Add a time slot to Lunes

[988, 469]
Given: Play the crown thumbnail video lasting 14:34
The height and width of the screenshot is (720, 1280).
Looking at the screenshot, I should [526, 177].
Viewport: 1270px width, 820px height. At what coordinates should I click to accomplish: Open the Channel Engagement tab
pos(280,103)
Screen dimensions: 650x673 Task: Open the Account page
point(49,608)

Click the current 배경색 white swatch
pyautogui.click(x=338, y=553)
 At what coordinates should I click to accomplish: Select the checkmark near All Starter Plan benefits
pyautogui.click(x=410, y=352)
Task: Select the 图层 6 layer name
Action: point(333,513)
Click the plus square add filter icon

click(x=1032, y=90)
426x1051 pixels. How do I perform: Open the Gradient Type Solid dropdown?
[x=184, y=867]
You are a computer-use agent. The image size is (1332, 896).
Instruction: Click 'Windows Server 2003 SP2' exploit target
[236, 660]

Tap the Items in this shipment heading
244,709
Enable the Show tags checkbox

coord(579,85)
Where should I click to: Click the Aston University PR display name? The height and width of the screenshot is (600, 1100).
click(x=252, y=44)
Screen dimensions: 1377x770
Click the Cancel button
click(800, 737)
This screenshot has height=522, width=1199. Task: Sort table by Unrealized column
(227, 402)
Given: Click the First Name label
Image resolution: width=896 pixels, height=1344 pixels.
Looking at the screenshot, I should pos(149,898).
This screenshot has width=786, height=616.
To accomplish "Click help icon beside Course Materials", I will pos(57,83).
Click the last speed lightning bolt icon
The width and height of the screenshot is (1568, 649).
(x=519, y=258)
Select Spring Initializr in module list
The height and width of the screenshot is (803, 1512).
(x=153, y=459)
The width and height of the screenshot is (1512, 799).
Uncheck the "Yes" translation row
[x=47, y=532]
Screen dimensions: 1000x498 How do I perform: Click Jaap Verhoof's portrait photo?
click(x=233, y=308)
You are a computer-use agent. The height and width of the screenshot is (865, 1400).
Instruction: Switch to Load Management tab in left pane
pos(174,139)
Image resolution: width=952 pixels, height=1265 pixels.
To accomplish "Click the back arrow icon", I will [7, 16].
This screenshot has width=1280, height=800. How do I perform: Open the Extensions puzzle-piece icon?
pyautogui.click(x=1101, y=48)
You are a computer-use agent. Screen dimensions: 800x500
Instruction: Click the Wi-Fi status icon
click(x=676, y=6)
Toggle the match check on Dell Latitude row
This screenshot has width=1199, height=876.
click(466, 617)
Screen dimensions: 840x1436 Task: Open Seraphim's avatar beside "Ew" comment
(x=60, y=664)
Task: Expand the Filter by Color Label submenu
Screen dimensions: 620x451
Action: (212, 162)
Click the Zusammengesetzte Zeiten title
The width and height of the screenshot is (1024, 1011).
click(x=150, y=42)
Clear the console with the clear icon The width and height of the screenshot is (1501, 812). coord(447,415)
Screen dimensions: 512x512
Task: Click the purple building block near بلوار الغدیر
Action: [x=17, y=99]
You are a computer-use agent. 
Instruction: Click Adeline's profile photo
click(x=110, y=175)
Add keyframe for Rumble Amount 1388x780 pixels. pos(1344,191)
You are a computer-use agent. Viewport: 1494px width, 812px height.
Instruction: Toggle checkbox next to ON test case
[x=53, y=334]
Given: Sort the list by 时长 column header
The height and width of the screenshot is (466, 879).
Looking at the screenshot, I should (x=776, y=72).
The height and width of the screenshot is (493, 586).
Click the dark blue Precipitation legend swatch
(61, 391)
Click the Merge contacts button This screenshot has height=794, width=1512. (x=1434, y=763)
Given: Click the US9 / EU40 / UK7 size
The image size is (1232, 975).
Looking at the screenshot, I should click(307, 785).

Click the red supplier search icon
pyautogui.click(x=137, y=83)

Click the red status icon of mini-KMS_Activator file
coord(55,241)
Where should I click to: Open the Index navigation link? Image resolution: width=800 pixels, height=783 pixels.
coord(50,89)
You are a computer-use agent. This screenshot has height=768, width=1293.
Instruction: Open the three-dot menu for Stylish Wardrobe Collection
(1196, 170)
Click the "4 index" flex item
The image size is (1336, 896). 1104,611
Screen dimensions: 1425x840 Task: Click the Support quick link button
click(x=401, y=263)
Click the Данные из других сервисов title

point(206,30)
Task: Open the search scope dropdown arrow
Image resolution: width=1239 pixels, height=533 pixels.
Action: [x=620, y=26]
____
| AIM OF THE TASK |
What you return should match every line above exactly.

| YOUR RESPONSE |
Add a time slot to Lunes

[988, 469]
Given: Play the crown thumbnail video lasting 14:34
The height and width of the screenshot is (720, 1280).
Looking at the screenshot, I should [526, 177].
Viewport: 1270px width, 820px height. At what coordinates should I click to accomplish: Open the Channel Engagement tab
pos(280,103)
Screen dimensions: 650x673 Task: Open the Account page
point(49,608)

Click the current 배경색 white swatch
pyautogui.click(x=338, y=553)
 At what coordinates should I click to accomplish: Select the checkmark near All Starter Plan benefits
pyautogui.click(x=410, y=352)
Task: Select the 图层 6 layer name
Action: point(333,513)
Click the plus square add filter icon

click(x=1032, y=90)
426x1051 pixels. How do I perform: Open the Gradient Type Solid dropdown?
[x=184, y=867]
You are a computer-use agent. The image size is (1332, 896).
Instruction: Click 'Windows Server 2003 SP2' exploit target
[236, 660]

Tap the Items in this shipment heading
244,709
Enable the Show tags checkbox

coord(579,85)
Where should I click to: Click the Aston University PR display name? The height and width of the screenshot is (600, 1100).
click(x=252, y=44)
Screen dimensions: 1377x770
Click the Cancel button
click(800, 737)
This screenshot has height=522, width=1199. Task: Sort table by Unrealized column
(227, 402)
Given: Click the First Name label
Image resolution: width=896 pixels, height=1344 pixels.
Looking at the screenshot, I should pos(149,898).
This screenshot has width=786, height=616.
To accomplish "Click help icon beside Course Materials", I will pos(57,83).
Click the last speed lightning bolt icon
The width and height of the screenshot is (1568, 649).
(x=519, y=258)
Select Spring Initializr in module list
The height and width of the screenshot is (803, 1512).
(x=153, y=459)
The width and height of the screenshot is (1512, 799).
Uncheck the "Yes" translation row
[x=47, y=532]
Screen dimensions: 1000x498 How do I perform: Click Jaap Verhoof's portrait photo?
click(x=233, y=308)
You are a computer-use agent. The height and width of the screenshot is (865, 1400).
Instruction: Switch to Load Management tab in left pane
pos(174,139)
Image resolution: width=952 pixels, height=1265 pixels.
To accomplish "Click the back arrow icon", I will [7, 16].
This screenshot has width=1280, height=800. How do I perform: Open the Extensions puzzle-piece icon?
pyautogui.click(x=1101, y=48)
You are a computer-use agent. Screen dimensions: 800x500
Instruction: Click the Wi-Fi status icon
click(x=676, y=6)
Toggle the match check on Dell Latitude row
This screenshot has width=1199, height=876.
click(466, 617)
Screen dimensions: 840x1436 Task: Open Seraphim's avatar beside "Ew" comment
(x=60, y=664)
Task: Expand the Filter by Color Label submenu
Screen dimensions: 620x451
Action: (212, 162)
Click the Zusammengesetzte Zeiten title
The width and height of the screenshot is (1024, 1011).
click(x=150, y=42)
Clear the console with the clear icon The width and height of the screenshot is (1501, 812). coord(447,415)
Screen dimensions: 512x512
Task: Click the purple building block near بلوار الغدیر
Action: [x=17, y=99]
You are a computer-use agent. 
Instruction: Click Adeline's profile photo
click(x=110, y=175)
Add keyframe for Rumble Amount 1388x780 pixels. pos(1344,191)
You are a computer-use agent. Viewport: 1494px width, 812px height.
Instruction: Toggle checkbox next to ON test case
[x=53, y=334]
Given: Sort the list by 时长 column header
The height and width of the screenshot is (466, 879).
Looking at the screenshot, I should (x=776, y=72).
The height and width of the screenshot is (493, 586).
Click the dark blue Precipitation legend swatch
(61, 391)
Click the Merge contacts button This screenshot has height=794, width=1512. (x=1434, y=763)
Given: Click the US9 / EU40 / UK7 size
The image size is (1232, 975).
Looking at the screenshot, I should click(307, 785).

Click the red supplier search icon
pyautogui.click(x=137, y=83)

Click the red status icon of mini-KMS_Activator file
coord(55,241)
Where should I click to: Open the Index navigation link? Image resolution: width=800 pixels, height=783 pixels.
coord(50,89)
You are a computer-use agent. This screenshot has height=768, width=1293.
Instruction: Open the three-dot menu for Stylish Wardrobe Collection
(1196, 170)
Click the "4 index" flex item
The image size is (1336, 896). 1104,611
Screen dimensions: 1425x840 Task: Click the Support quick link button
click(x=401, y=263)
Click the Данные из других сервисов title

point(206,30)
Task: Open the search scope dropdown arrow
Image resolution: width=1239 pixels, height=533 pixels.
Action: [x=620, y=26]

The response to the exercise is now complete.